I’ve never been a fan of listening to music on headphones and was hoping these “ear speakers” might change that. I’ve always maintained that any high-end audio system starts with the room, and room acoustics are the single-most important “component” therein (Planars… The room is the enclosure and In a nutshell, the big Maggies (3.7Rs) are a fantastic speaker, but are very dependent upon room acoustics). I’ve met many listeners who seem content to listen to audiophile quality music on headphones but, much to the chagrin of my neighbors, I’ve never been one of them.
Unfortunately these Stax didn’t change my mind. No matter how you slice it there is absolutely no “sound stage” with headphones. They simply can’t project a stereo image in front of the listener wearing them so all the “imaging” happens between your ears and it feels and sounds like that. Not to mention that they are never gonna vibrate your listening chair.
Filling a room with music is a double-edged sword, in that room acoustics can very dramatically enhance or detract from the listening experience. But when properly set up nothing beats it. I can only speculate that those who prefer headphones likely have nearly impossible rooms to work with (which almost none are if loudspeakers are selected for the room – Why do speakers need to be matched to room acoustics?…) or their systems aren’t set up to take advantage of the room acoustics.

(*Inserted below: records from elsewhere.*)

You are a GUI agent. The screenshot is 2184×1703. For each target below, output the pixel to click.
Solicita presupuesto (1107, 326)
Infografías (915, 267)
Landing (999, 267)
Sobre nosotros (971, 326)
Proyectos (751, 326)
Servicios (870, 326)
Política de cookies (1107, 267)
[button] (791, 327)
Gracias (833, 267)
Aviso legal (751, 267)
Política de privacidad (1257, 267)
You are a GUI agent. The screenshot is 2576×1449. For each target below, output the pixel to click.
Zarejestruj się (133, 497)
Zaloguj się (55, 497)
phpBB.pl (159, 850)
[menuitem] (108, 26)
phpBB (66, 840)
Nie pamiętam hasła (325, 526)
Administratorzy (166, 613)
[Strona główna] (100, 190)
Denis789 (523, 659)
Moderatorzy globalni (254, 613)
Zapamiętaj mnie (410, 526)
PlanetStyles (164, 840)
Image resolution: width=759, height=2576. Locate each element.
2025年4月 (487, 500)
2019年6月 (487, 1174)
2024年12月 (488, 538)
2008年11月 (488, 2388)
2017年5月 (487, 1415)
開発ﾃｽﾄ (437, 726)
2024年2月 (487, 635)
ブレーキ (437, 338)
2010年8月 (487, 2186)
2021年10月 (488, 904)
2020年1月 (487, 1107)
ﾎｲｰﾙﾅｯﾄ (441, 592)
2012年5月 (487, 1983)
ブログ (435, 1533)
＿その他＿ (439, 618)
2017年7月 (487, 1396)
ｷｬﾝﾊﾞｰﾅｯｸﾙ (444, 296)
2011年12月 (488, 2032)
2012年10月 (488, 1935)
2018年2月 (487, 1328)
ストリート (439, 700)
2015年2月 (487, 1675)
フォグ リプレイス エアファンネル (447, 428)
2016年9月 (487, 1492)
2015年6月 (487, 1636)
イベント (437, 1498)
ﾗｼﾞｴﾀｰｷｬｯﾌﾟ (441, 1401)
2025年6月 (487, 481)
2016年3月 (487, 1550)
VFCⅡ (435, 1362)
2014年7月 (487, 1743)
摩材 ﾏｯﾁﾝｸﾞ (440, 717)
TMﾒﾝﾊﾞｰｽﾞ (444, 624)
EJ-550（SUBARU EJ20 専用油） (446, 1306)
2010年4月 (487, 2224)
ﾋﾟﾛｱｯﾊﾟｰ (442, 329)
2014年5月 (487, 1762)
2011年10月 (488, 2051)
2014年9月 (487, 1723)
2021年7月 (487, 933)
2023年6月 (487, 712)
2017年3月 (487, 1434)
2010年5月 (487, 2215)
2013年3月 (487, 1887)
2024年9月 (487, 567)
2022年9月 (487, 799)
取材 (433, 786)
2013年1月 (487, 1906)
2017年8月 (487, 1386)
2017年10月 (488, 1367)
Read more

Another detracting factor of listening to music on headphones is the far greater potential for hearing damage, especially with an electrostatic version such as the Stax. It’s far easier to exceed the threshold to try to get better quality out of them. I noticed my ears ringing after a short session of listening to them at what I considered moderate listening levels by loudspeaker standards and haven’t worn them since. Try as I may, since it would be far more convenient with headphones, I’d rather just wait for opportune times to sit down in front of my loudspeakers.